WeightsUnpickler error: Unsupported global: GLOBAL numpy.core.multiarray._reconstruct was not an allowed global by default. Please use `torch.serialization.add_safe_globals([_reconstruct])` or the `torch.serialization.safe_globals([_reconstruct])` context manager to allowlist this global if you trust this class/function.
Check the documentation of torch.load to learn more about types accepted by default with weights_only https://pytorch.org/docs/stable/generated/torch.load.html.
这是由于pytorch2.6及之后的版本中,torch.load() 中的默认参数weights_only
从 False
改成了True
,所以在需要导入权重参数时,应该重新改为'False'
打开train.py文件,找到第71行,在torch.load添加weights_only=False
run_id = torch.load(weights, weights_only=False).get('wandb_id') if weights.endswith('.pt') and os.path.isfile(weights) else None
找到第88行,同样添加weights_only=False
ckpt = torch.load(weights, weights_only=False)
打开utils文件夹下的datasets.py文件,找到385行,同样修改
cache, exists = torch.load(cache_path, weights_only=False), True # load
打开utils文件夹下的general.py,找到514行,改为
x = torch.load(f, map_location=torch.device('cpu'), weights_only=False)
打开models/experimental.py(这里是模型pt转化onnx时需要用到),找到118行,改为
ckpt = torch.load(w, map_location=map_location, weights_only=False) # load
2. 提示【AttributeError: module 'numpy' has no attribute 'int'. use'np.int32' or 'np.int64'】
Transferred 378/386 items from weights/v5Lite-e.pt
Scaled weight_decay = 0.0005
Optimizer groups: 66 .bias, 66 conv.weight, 63 other
train: Scanning '../work/train/labels' images and labels... 20 found, 0 missing, 0 empty, 0 corrupted: 100%|████████████████████████████████████████████| 20/20 [00:00<00:00, 68.39it/s]

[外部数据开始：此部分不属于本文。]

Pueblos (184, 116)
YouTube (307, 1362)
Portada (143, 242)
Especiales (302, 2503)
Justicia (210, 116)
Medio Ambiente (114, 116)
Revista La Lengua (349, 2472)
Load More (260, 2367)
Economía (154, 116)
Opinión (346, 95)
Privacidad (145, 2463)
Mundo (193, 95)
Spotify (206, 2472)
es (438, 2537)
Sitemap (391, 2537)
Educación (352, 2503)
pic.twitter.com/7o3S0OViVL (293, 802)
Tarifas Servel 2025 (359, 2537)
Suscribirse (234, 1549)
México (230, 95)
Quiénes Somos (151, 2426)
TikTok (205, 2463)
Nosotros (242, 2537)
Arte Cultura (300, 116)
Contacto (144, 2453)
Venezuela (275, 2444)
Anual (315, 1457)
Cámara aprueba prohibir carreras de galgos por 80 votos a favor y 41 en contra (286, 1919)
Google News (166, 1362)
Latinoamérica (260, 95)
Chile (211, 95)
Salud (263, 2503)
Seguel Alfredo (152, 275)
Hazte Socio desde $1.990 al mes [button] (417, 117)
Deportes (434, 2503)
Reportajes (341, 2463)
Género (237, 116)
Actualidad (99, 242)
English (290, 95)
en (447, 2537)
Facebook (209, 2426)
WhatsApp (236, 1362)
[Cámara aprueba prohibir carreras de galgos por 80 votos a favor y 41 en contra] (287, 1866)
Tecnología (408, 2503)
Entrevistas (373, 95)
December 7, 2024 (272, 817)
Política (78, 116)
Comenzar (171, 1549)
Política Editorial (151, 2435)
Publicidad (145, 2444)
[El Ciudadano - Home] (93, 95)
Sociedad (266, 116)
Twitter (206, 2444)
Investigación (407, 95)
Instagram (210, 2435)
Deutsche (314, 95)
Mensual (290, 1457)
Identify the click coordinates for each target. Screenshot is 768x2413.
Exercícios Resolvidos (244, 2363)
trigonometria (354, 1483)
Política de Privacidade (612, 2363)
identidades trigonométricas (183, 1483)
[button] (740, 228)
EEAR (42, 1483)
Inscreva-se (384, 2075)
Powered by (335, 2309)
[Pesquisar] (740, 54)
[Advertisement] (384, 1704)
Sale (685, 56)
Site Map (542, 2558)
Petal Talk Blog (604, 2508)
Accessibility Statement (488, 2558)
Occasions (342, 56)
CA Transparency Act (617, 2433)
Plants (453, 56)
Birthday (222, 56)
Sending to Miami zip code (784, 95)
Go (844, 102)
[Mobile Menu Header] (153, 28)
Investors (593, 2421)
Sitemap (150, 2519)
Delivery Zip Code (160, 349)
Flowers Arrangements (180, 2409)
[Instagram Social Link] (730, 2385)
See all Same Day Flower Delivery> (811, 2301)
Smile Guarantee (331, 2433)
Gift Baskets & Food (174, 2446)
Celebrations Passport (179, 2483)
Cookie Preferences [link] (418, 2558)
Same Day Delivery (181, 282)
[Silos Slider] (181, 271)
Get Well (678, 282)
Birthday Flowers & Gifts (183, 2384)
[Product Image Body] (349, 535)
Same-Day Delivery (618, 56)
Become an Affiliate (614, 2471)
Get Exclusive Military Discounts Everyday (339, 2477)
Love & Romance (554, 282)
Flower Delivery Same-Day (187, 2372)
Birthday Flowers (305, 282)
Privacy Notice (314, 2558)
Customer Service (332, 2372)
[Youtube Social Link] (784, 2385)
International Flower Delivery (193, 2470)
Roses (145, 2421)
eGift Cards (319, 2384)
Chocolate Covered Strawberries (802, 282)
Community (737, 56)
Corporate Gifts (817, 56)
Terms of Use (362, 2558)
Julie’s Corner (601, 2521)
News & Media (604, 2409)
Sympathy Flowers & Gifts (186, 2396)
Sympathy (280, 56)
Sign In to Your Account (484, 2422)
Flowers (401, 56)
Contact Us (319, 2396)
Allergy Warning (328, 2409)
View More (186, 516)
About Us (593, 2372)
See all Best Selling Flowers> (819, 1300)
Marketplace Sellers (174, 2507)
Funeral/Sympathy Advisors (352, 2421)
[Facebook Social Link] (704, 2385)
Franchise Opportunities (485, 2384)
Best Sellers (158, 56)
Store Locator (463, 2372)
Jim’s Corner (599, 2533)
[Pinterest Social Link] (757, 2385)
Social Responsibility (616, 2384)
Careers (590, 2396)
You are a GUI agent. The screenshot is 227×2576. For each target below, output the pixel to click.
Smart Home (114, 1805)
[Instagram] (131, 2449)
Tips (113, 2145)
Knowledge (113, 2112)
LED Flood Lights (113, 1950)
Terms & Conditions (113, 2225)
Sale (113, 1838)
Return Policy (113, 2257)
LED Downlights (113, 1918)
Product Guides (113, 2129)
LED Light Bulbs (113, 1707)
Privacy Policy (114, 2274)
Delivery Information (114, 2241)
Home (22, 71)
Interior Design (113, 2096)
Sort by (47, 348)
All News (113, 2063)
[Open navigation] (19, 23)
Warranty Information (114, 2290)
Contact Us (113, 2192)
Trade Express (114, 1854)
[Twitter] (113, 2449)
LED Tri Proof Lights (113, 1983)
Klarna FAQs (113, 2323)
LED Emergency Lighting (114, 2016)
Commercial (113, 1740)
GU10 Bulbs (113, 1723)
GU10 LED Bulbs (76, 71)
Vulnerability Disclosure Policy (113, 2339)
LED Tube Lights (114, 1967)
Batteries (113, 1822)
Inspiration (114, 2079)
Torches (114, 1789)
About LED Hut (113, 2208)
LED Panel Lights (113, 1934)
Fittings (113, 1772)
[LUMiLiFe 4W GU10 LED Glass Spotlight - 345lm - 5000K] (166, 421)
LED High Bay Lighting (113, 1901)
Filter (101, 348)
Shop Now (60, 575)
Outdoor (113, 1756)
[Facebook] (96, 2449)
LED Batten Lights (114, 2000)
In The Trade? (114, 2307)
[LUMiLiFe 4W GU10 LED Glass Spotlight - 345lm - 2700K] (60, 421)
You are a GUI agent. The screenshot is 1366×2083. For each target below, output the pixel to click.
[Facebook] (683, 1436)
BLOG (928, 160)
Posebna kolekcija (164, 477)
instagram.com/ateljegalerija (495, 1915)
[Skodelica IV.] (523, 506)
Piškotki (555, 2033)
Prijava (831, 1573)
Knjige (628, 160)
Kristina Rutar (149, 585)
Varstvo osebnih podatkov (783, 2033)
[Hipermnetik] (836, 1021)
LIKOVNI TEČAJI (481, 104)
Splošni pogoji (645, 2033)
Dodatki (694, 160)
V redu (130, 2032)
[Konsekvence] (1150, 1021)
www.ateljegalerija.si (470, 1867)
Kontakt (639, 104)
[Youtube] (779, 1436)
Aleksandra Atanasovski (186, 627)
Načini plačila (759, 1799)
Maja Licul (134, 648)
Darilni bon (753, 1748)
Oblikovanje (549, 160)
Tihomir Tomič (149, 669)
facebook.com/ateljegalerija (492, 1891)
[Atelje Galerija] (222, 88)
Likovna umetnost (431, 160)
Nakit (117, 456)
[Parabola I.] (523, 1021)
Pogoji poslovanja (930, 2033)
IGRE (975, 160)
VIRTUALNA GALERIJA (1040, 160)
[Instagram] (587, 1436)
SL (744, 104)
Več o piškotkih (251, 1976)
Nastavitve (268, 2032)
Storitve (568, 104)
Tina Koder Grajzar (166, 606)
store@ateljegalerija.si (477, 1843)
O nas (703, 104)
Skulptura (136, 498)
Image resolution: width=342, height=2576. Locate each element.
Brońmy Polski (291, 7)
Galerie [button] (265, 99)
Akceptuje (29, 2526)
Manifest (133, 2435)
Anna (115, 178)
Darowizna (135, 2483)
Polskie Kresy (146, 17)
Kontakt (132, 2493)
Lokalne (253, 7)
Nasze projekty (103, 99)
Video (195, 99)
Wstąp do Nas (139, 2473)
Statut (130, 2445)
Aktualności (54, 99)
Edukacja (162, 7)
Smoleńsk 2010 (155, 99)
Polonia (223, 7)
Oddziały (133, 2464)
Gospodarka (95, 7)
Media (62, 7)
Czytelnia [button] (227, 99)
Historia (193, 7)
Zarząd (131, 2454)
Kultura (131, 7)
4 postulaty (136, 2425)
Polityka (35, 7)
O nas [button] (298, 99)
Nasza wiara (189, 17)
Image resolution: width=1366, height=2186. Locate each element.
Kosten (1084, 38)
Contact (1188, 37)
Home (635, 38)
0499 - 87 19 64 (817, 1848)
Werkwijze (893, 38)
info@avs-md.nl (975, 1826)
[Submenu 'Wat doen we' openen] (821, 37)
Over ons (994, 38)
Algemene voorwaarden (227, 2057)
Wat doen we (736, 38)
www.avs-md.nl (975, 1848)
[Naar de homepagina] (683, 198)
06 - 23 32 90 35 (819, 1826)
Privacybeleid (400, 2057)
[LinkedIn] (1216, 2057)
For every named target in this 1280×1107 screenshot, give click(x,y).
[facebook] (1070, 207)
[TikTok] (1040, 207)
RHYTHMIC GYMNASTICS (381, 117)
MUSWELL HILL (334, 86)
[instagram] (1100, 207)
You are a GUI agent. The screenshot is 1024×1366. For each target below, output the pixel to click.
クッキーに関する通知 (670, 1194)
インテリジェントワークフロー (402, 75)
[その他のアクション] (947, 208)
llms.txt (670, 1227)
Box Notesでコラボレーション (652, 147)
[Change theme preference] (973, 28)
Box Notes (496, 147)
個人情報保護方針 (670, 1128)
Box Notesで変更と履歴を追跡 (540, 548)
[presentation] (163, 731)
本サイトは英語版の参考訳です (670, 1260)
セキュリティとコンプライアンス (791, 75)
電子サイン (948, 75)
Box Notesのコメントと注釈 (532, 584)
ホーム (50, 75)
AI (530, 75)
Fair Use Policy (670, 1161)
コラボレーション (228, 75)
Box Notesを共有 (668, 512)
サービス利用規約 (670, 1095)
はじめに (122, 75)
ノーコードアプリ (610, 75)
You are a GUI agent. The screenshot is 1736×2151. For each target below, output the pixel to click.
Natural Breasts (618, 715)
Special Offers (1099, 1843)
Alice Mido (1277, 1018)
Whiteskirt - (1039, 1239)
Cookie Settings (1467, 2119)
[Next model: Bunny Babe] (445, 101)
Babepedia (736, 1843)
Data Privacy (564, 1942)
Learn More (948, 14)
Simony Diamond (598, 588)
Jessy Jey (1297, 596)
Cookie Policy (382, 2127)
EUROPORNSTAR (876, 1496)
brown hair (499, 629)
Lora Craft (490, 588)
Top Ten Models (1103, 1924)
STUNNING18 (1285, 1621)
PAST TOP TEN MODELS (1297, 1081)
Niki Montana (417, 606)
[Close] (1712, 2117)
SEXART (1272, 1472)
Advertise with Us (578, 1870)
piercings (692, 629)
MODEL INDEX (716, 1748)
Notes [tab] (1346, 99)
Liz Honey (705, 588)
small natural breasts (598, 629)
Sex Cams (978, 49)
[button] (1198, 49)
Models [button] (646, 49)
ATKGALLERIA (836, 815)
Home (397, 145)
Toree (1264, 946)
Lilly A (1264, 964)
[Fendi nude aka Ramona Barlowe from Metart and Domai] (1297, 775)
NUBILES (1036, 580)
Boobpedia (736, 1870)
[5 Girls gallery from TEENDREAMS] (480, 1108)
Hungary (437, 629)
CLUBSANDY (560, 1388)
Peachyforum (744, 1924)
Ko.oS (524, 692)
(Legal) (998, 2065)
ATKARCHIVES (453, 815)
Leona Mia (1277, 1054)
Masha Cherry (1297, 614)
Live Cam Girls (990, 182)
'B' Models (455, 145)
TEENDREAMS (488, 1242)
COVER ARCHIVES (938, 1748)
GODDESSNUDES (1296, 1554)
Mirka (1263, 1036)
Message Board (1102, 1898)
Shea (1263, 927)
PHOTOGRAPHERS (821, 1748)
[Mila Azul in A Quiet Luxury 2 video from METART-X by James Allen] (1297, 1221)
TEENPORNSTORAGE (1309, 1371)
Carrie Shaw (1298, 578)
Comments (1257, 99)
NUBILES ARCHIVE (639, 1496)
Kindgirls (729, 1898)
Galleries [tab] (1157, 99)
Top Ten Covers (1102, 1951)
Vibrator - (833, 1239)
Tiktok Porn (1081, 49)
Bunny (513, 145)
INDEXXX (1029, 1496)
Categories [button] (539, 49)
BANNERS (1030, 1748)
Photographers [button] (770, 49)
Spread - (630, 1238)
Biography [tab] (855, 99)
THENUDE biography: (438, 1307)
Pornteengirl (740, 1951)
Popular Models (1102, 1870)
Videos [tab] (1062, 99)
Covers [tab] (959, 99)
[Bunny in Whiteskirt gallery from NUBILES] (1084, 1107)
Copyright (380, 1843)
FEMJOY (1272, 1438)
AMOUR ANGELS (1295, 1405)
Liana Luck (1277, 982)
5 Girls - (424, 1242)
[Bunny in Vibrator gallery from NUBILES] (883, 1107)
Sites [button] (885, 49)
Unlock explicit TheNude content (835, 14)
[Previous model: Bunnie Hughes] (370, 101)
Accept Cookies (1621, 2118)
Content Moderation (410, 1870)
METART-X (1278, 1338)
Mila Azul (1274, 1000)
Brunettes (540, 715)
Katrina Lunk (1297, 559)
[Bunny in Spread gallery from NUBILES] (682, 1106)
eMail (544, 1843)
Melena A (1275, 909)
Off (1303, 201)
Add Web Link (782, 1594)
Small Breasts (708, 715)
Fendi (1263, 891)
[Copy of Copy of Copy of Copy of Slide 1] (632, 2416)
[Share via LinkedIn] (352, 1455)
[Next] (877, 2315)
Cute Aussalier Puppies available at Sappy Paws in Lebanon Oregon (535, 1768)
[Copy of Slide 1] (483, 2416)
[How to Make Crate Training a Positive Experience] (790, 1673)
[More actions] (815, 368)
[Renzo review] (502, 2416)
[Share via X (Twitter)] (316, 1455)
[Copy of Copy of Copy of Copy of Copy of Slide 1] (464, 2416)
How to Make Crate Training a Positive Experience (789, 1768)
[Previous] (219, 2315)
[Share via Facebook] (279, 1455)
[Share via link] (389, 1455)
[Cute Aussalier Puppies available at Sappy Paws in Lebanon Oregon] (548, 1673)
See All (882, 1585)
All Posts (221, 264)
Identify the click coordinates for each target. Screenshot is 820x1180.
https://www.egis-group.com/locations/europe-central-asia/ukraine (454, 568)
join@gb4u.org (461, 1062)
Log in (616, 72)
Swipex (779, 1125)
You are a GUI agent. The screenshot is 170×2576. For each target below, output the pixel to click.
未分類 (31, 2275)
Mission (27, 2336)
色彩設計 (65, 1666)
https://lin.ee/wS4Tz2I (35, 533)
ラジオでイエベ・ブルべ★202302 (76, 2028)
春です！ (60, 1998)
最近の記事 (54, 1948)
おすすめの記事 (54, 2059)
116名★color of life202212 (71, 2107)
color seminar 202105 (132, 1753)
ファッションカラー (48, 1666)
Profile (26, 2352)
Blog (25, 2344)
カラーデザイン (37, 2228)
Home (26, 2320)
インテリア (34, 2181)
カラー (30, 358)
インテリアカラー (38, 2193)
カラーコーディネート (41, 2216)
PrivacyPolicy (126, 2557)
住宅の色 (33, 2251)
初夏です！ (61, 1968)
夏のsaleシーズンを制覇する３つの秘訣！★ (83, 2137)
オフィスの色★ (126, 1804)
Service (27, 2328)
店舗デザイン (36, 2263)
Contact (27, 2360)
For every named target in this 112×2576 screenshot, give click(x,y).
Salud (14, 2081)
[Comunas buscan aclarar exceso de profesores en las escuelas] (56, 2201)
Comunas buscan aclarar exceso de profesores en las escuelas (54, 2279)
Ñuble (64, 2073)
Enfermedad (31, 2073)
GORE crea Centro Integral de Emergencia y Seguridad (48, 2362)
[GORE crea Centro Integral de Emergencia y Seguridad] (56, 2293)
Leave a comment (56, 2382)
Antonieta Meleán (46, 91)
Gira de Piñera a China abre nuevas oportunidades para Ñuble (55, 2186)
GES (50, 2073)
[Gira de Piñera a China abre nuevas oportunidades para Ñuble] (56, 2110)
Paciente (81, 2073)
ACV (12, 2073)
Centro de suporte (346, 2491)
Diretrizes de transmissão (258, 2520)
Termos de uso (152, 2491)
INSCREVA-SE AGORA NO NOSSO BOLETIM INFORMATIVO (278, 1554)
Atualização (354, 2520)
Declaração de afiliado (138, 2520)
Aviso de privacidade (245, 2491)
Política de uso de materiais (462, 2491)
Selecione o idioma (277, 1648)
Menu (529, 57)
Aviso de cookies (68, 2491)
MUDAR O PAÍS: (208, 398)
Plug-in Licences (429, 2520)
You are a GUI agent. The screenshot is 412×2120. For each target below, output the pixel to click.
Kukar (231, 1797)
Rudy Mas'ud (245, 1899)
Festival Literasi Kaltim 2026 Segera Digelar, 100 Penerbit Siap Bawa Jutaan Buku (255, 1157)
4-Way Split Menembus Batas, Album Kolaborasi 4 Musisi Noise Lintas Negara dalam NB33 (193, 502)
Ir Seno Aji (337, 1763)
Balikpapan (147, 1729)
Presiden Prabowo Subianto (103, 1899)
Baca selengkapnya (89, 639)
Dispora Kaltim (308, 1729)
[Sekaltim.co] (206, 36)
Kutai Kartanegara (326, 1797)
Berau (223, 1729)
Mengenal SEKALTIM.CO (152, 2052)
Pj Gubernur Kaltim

train: New cache created: ../work/train/labels.cache
Traceback (most recent call last):
File "/home/abc/Code/Python/Yolov5/YOLOv5-Lite/train.py", line 544, in <module>
train(hyp, opt, device, tb_writer)
File "/home/abc/Code/Python/Yolov5/YOLOv5-Lite/train.py", line 190, in train
dataloader, dataset = create_dataloader(train_path, imgsz, batch_size, gs, opt,
^^^^^^^^^^^^^^^^^^^^^^^^^^^^^^^^^^^^^^^^^^^^^^^^^^^^^^^^^
File "/home/abc/Code/Python/Yolov5/YOLOv5-Lite/utils/datasets.py", line 63, in create_dataloader
dataset = LoadImagesAndLabels(path, imgsz, batch_size,
^^^^^^^^^^^^^^^^^^^^^^^^^^^^^^^^^^^^^^^^^^^^
File "/home/abc/Code/Python/Yolov5/YOLOv5-Lite/utils/datasets.py", line 411, in __init__
bi = np.floor(np.arange(n) / batch_size).astype(np.int) # batch index
^^^^^^
File "/home/abc/.local/lib/python3.12/site-packages/numpy/__init__.py", line 397, in __getattr__
raise AttributeError(__former_attrs__[attr], name=None)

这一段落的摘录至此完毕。